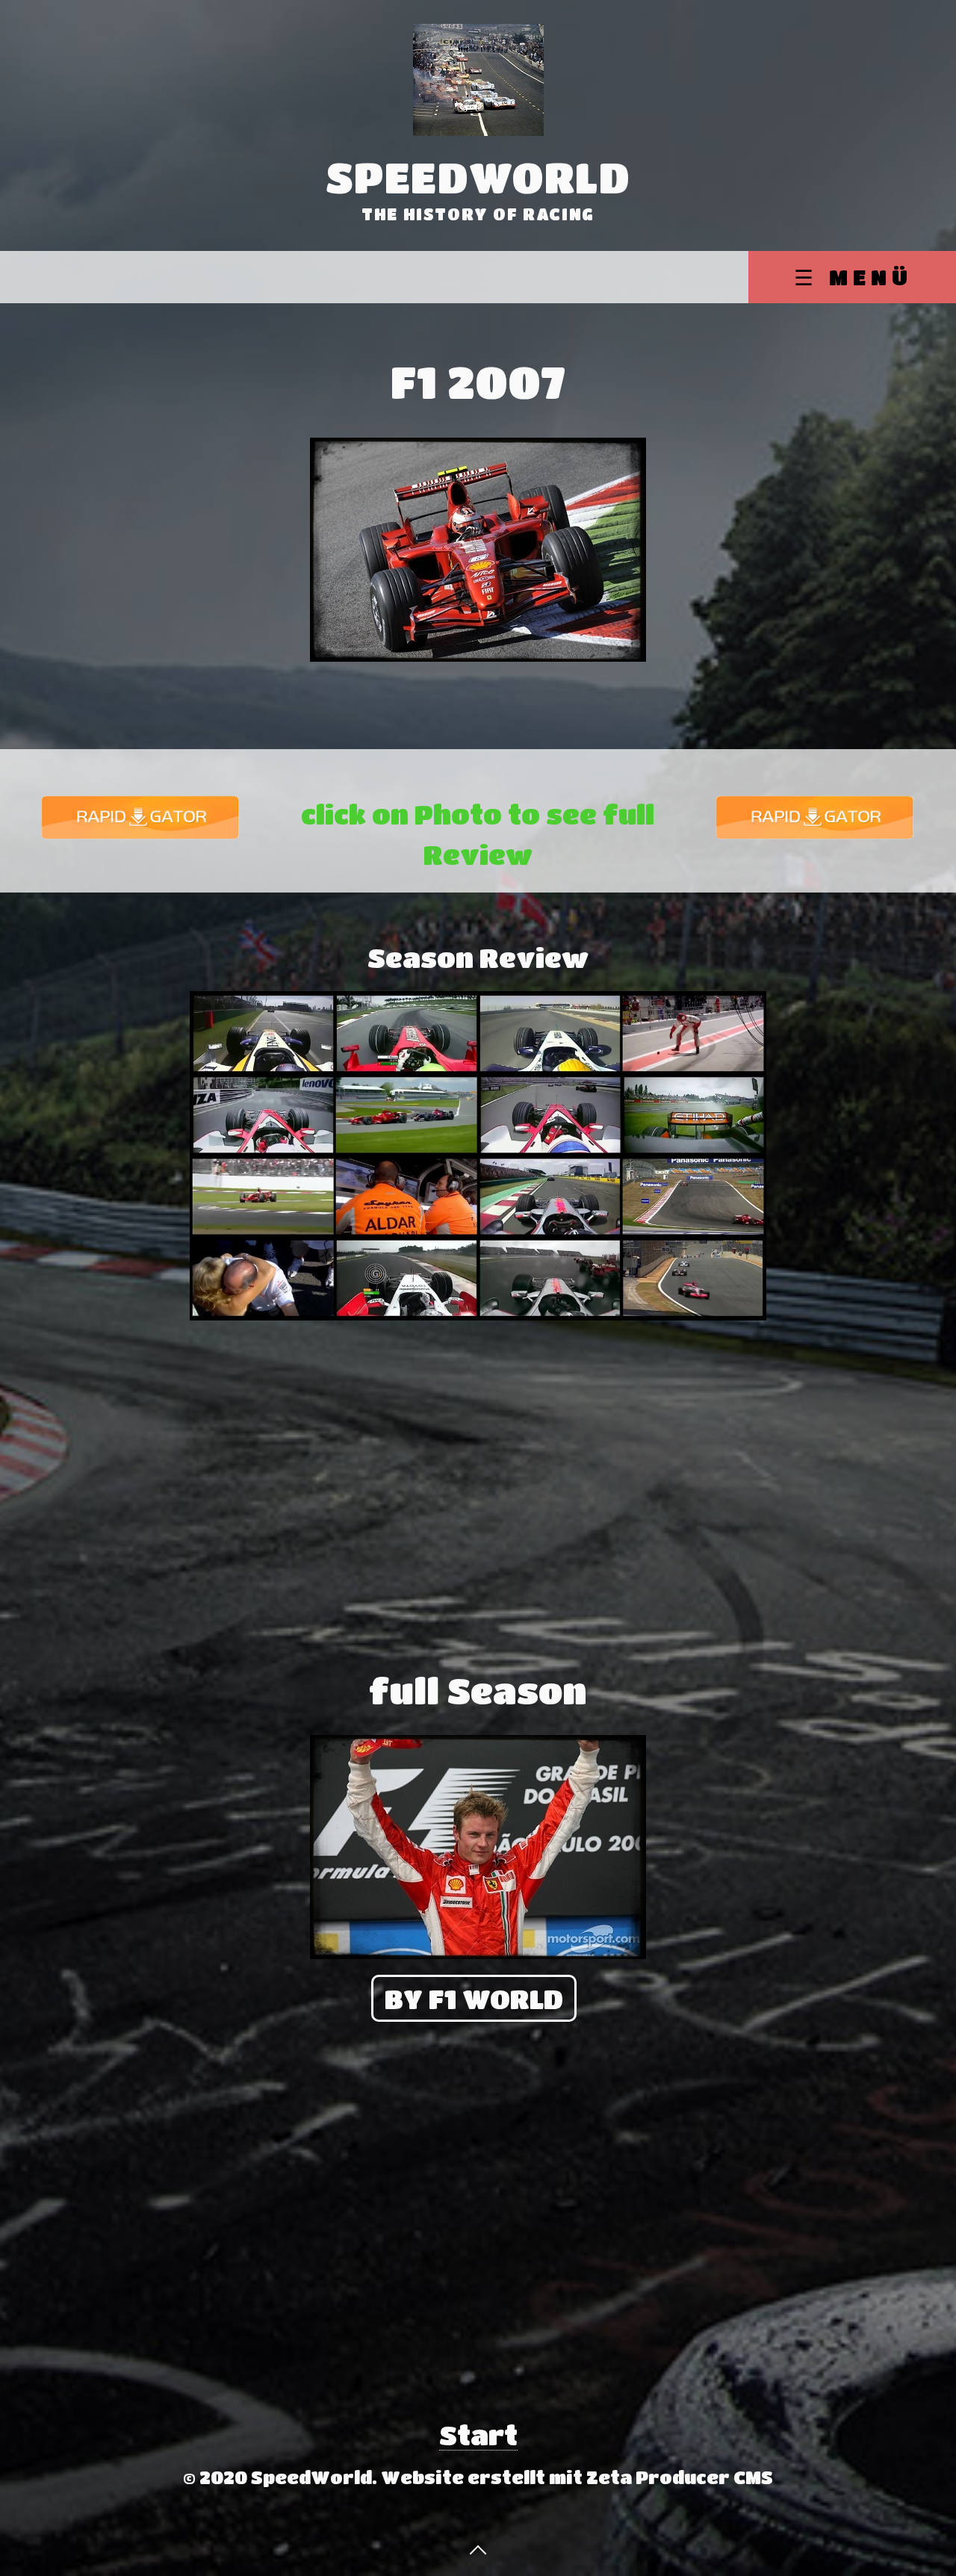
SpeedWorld (478, 177)
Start (478, 2434)
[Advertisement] (103, 1161)
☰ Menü (853, 276)
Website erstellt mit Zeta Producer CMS (577, 2477)
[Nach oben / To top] (478, 2548)
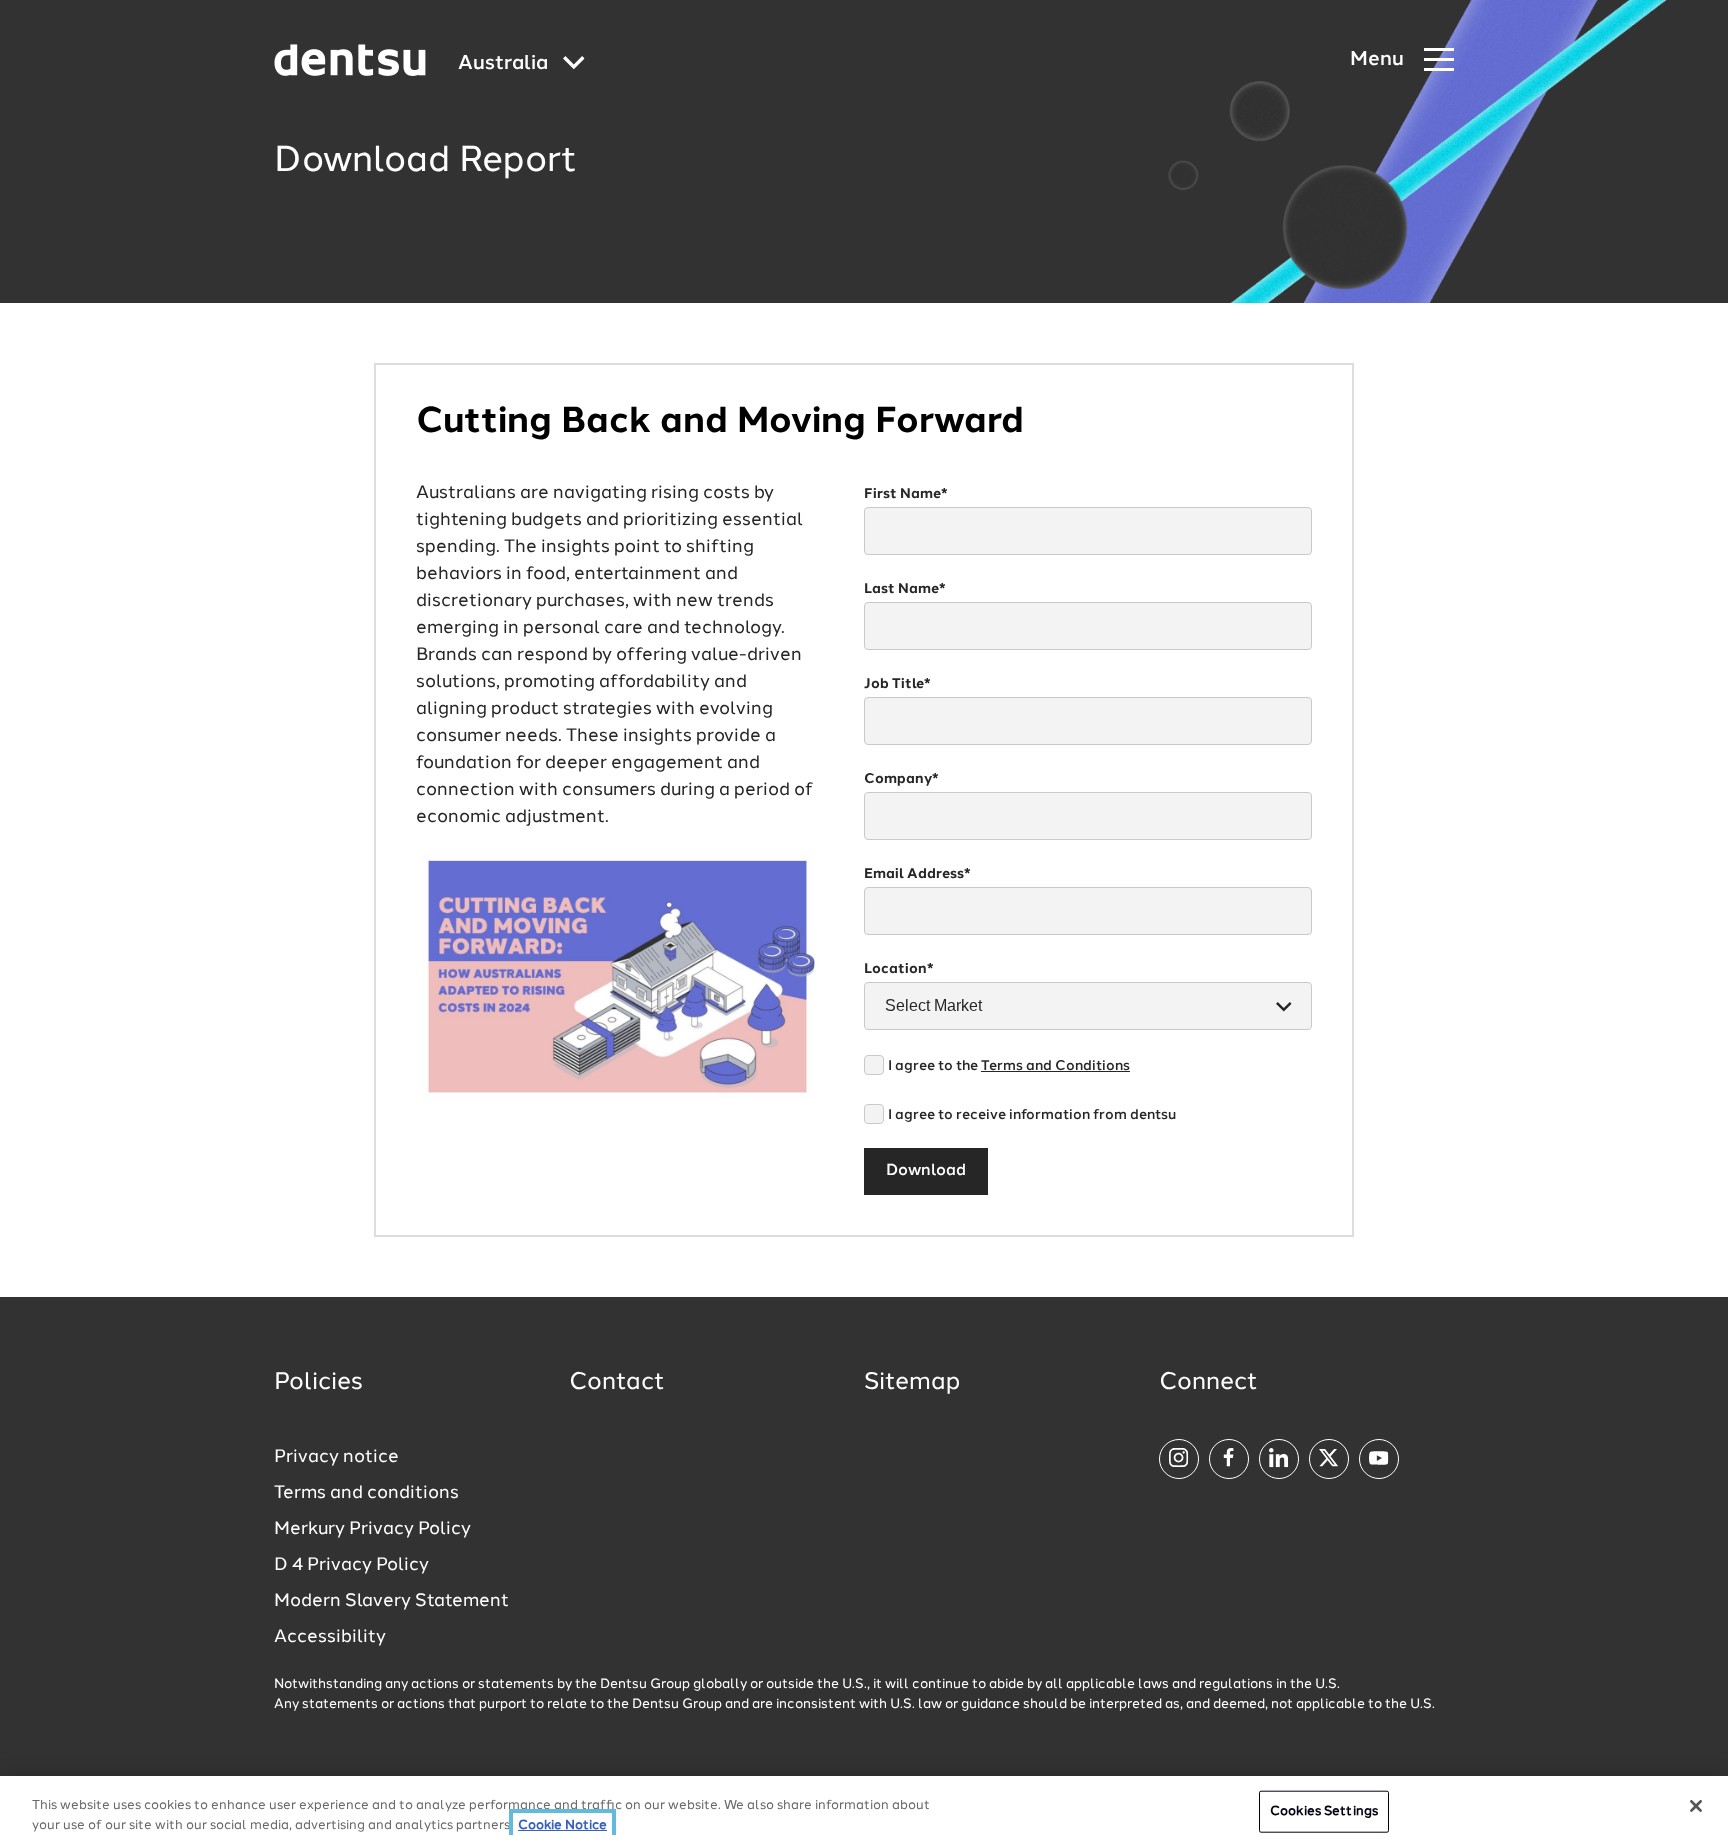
--- --- ---
Only the lines from the one containing "[Advertisement] (103, 1161)" through the last line of the entries belong in the answer, given again exactly. Images stay out.

[Advertisement] (103, 1161)
☰ Menü (853, 276)
Website erstellt mit Zeta Producer CMS (577, 2477)
[Nach oben / To top] (478, 2548)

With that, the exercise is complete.